Tuesday, March 29, 2011
This kind of thinking allows comfortable Americans to "own" their success as if it were their own creation, rather than a simple gift of chance and circumstance, not to mention God, and then, when looking at folks in hard times, blame them for their troubles, attributing the hardship of others to moral failure or sloth, or any number of sins the successful love to blabber about on talkshows and in their self-congratulating books.
Anyway, life is full of limits. And we all know that, and it pisses us off, for sure. But what can we do about it, except tell the truth, and discover the power and the glory of life lived within limits, life that sees and embraces its own reality, rather than living in some bizarre dream-world than can only end with nightmares and tears?
And we all die, sooner or later. And that's a mighty big limit. Not even The Trump can work his way around that one.

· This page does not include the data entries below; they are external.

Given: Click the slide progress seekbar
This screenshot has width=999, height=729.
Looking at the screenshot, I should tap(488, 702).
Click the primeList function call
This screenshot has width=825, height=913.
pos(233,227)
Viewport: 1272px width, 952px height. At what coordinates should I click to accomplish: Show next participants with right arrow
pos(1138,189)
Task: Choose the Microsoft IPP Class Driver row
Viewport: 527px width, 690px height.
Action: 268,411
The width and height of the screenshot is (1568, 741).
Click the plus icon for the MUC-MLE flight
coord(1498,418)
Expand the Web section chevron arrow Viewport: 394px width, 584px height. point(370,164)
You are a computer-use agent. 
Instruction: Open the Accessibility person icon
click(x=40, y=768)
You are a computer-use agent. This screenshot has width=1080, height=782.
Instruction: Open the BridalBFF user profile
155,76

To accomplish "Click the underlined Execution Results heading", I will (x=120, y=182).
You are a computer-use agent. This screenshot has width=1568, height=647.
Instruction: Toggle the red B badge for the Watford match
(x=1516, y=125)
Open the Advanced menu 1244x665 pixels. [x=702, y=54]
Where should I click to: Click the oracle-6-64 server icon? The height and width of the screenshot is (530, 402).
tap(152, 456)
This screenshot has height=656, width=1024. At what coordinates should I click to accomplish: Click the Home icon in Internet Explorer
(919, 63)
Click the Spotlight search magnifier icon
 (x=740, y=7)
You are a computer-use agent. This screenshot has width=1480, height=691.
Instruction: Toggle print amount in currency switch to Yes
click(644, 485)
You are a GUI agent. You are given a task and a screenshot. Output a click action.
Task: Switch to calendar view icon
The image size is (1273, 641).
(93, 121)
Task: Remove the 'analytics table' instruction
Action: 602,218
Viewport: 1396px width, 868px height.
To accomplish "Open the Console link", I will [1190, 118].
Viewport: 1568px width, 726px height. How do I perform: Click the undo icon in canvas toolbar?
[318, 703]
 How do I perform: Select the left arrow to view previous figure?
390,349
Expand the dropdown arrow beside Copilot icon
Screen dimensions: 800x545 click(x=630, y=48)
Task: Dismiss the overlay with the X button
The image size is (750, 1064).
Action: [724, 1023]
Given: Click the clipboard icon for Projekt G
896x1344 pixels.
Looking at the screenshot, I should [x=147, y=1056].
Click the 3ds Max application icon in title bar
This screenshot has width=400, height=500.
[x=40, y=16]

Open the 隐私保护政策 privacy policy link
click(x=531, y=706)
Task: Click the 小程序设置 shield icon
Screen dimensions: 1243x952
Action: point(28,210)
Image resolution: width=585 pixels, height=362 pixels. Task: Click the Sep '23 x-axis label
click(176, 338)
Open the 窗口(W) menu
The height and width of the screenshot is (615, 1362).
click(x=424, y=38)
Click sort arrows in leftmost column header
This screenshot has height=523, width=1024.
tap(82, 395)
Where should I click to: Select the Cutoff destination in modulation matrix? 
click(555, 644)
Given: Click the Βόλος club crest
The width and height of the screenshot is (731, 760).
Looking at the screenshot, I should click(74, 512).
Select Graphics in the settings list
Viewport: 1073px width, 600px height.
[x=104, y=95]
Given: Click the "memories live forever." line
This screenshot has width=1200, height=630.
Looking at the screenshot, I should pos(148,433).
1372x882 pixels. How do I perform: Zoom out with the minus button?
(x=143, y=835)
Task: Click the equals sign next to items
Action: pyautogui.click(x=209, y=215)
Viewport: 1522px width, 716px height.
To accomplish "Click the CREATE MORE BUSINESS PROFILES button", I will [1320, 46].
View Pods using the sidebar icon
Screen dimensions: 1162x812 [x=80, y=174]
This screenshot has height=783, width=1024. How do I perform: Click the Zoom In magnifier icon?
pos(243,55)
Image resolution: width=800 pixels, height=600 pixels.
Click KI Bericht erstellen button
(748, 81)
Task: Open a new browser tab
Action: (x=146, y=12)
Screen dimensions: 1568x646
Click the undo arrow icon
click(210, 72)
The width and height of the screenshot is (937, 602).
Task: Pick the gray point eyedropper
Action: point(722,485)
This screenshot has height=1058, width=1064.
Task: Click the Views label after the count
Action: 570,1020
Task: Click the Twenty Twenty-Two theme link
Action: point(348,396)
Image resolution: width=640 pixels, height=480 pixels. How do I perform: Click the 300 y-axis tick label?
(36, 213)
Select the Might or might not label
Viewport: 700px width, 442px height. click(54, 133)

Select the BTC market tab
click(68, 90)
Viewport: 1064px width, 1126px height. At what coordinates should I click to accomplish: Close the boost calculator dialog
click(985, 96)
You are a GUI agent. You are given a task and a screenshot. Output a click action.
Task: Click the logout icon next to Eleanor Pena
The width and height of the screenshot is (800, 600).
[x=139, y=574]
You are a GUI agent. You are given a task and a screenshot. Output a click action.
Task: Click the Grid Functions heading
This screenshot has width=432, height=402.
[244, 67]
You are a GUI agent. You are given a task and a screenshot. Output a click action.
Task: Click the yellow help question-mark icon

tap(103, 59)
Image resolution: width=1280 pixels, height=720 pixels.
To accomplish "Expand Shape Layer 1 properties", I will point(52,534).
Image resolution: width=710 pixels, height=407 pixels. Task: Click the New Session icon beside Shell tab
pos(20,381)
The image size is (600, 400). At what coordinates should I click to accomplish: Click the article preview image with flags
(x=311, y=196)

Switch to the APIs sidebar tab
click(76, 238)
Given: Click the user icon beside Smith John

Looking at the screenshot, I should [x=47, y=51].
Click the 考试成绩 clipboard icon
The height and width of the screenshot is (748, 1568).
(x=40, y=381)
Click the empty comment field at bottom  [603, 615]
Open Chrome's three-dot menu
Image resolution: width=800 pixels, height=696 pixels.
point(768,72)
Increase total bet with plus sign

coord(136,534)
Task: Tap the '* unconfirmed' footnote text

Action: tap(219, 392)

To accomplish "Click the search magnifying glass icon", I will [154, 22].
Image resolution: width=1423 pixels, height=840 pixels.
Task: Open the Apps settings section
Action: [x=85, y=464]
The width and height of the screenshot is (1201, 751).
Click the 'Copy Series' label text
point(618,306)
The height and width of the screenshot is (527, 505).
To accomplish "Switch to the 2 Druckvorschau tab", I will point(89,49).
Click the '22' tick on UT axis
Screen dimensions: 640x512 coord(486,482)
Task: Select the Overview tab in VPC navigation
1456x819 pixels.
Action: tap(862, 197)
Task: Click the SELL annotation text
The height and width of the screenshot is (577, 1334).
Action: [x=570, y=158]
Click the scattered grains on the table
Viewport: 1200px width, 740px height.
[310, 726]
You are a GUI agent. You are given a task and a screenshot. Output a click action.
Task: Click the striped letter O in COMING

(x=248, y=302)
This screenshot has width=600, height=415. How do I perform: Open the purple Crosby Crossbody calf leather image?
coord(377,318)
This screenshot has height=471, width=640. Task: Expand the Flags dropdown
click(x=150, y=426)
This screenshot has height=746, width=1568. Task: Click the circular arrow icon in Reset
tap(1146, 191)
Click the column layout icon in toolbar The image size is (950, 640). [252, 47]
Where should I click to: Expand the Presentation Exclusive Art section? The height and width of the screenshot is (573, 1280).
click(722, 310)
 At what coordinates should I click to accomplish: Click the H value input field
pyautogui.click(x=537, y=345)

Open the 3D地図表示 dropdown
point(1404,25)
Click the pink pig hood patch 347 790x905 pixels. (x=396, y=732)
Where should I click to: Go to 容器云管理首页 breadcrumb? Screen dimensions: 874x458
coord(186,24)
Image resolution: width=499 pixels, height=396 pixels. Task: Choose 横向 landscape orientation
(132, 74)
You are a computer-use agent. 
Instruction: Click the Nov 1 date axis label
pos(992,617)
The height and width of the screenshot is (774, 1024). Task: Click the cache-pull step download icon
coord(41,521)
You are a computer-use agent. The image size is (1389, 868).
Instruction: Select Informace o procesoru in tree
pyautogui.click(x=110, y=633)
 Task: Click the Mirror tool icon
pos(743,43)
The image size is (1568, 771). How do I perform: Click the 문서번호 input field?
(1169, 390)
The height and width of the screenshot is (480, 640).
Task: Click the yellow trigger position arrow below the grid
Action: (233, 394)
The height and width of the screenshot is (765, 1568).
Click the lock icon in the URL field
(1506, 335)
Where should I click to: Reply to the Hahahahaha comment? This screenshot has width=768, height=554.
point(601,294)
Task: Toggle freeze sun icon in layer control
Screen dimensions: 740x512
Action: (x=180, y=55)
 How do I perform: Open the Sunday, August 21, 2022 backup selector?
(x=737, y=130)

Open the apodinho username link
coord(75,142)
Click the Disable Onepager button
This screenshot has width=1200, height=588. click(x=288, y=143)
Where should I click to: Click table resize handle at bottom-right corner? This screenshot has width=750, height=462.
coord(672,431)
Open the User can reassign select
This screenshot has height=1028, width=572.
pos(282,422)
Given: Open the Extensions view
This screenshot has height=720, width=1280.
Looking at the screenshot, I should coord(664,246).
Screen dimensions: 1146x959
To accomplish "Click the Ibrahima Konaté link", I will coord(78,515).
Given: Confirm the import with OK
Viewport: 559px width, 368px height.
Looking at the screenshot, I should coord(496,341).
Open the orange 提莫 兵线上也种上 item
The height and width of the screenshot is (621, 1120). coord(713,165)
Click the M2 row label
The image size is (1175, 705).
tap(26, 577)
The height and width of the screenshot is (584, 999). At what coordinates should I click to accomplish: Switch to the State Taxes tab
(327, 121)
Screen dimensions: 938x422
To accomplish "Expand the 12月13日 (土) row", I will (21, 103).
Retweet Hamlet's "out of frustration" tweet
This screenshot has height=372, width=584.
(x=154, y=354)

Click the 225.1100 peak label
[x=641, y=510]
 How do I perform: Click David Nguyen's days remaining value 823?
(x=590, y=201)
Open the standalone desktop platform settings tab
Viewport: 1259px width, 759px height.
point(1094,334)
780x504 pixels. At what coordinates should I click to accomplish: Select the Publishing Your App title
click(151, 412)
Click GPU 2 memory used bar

Money can buy time - watch the wealthy and their hyper-expensive health-care programs and plastic surgery and organ-transplants prove that one every day, while the poor languish and die too soon. But money cannot buy more than the limit - dust to dust, earth to earth, ashes to ashes, is still the truth about life. And when we live beyond the limit, when we buy more time than we deserve, by robbing it from others (that's always the trade-off), then we end up looking like hell and sounding like it, too.
We all die, and that ain't so bad!
After all, we have to make room for one another, especially the young, who may make better choices than we have.
I'm glad when someone can face hardship and disadvantage and prove the victor; it happens all the time. Of course. It's a good thing to push hard and sieze the day, and all of that. We can all do more than we imagine.
But I'm sorry for the mind-tricks we play on our cultural heros, and the mind-tricks we play on ourselves, pretending that we can get to the top of the hill all by ourselves - as if no one ever helped us, even as we ignore the humbling truth that just plain luck, or chance, or fate, or God, or what have you, played a decisive role in all of it.
Will someone write a book entitled, "I Was Just Plain Lucky"?
Or, "I Don't Deserve Any of These Good Times"?
Or, "I'm Sorry I Think I'm Better than You Are"?
Or, better yet, "Life Is Beautiful Within the Limits"?
Monday, March 14, 2011
I do not believe that the right has a genuine interest in PUBLIC ed.
They're too quick to demean teachers and attack the systems that work pretty well in giving us a level playing field for millions of American children, a playing field growing increasingly uneven for want of fair funding.
Are things wrong with the system? I've learned that one can make a good living out of criticism of what may be wrong; but what we are need are people who are devoted to lifting up the system, even with its flaws, and celebrating the millions of teachers who are devoted, who are successful, leading our children to a better life.
Ragged individualism, combined by hyper-induced parental anxiety, fueled by the far right and driven by a sales culture needing anxious parents to seek and to purchase nirvana for their little prodigies, America is shredding its public institutions, much like a mad dog biting its own legs in frustration and fear.
Oh well, just some ramblin' thoughts from an ol' retired guy!
Thursday, March 10, 2011
Obituaries: David S. Broder, Pulitzer Prize-winning columnist, dies at 81 - latimes.com
We have all lost in Broder's death, for his sanity is badly needed today, more than ever.
Yet, we have all gained from his life. Can anyone offer more than he did?
Life is limited. Period!
But it remains, now, for the living, to learn what a good journalist like Broder can teach us.
And to penetrate the fog of political blather and empty-minded sloganeering, to discern just how history works, what democracy means and how a constitution can work ... and to bring a generous helping of common sense and decency to the public square.
And, by the way, he owned cabin on Beaver Island, Michigan - that, in itself, says a lot about the man's character.
RIP Mr. Broder - you've done your job, and you've done it well.